Skicrosser sind spezielle Typen. Wilde Burschen, denen die herkömmliche Abfahrt irgendwann zu langweilig geworden ist. Sie lachen über die Streif, die ist ihnen zu fad. Lieber springen sie meterhoch durch die Luft, stürzen sich waghalsige Abhänge herab und jagen sich im Duell Mann gegen Mann durch die Kurven.

Und selbst diese verrückten Typen kommen bei der olympischen Strecke an ihre Grenzen. Oder geraten darüber hinaus.

Der Kurs von Pyeongchang ist ganz anders als viele Strecken, die die Skicrosser aus dem Weltcup kennen. Sie ist länger, ist mit mehr Hindernissen und Tücken versehen, es wurde die vierfache Menge an Schnee verbaut, die sonst üblich ist. Die kanadische Firma White Industries hat den Kurs gebaut, es ist, als wollte sie sich ein Denkmal setzen.

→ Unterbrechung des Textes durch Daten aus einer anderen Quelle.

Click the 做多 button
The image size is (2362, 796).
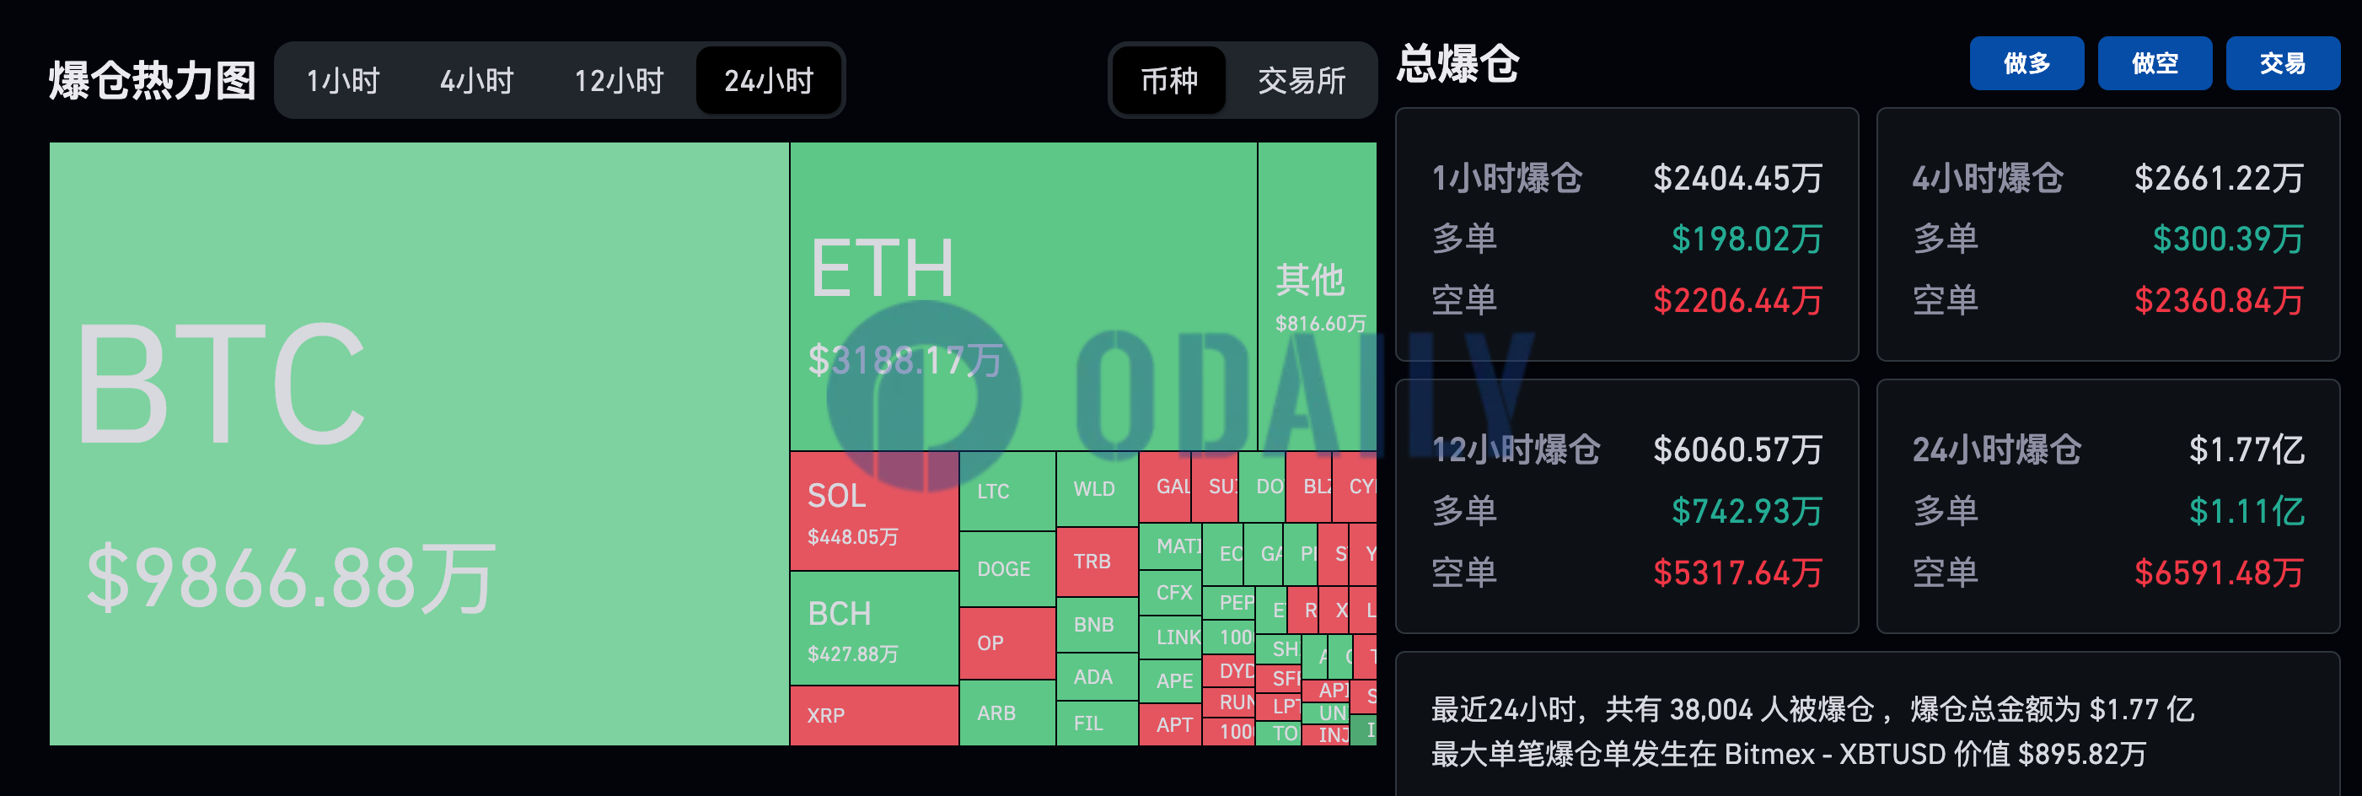click(2026, 63)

Auf den Ergebnislisten steht nur DNF

Auf den Ergebnislisten wird ganz lakonisch ein DNF vermerkt, wenn ein Fahrer nicht bis ins Ziel kommt: did not finish. Wie er das getan hat, das verrät das Kürzel nicht. Am Mittwoch sah das tatsächliche DNF so aus: Schon im ersten Achtelfinale verpasste der Franzose Terence Tchiknavorian einen Sprung, verkantete bei der Landung und blieb im Schnee liegen. Er schrie vor Schmerz, die Sanitäter transportierten ihn ab. Mittlerwurde wurde bekannt, der 25-Jährige hat sich das Schienbein gebrochen.

Der Österreicher Christoph Wahrstötter raste in einer Linkskurve in die Fangzäune, wieder musste der Motorschlitten zum Einsatz kommen, Wahrstötter konnte aus eigener Kraft nicht mehr aufstehen.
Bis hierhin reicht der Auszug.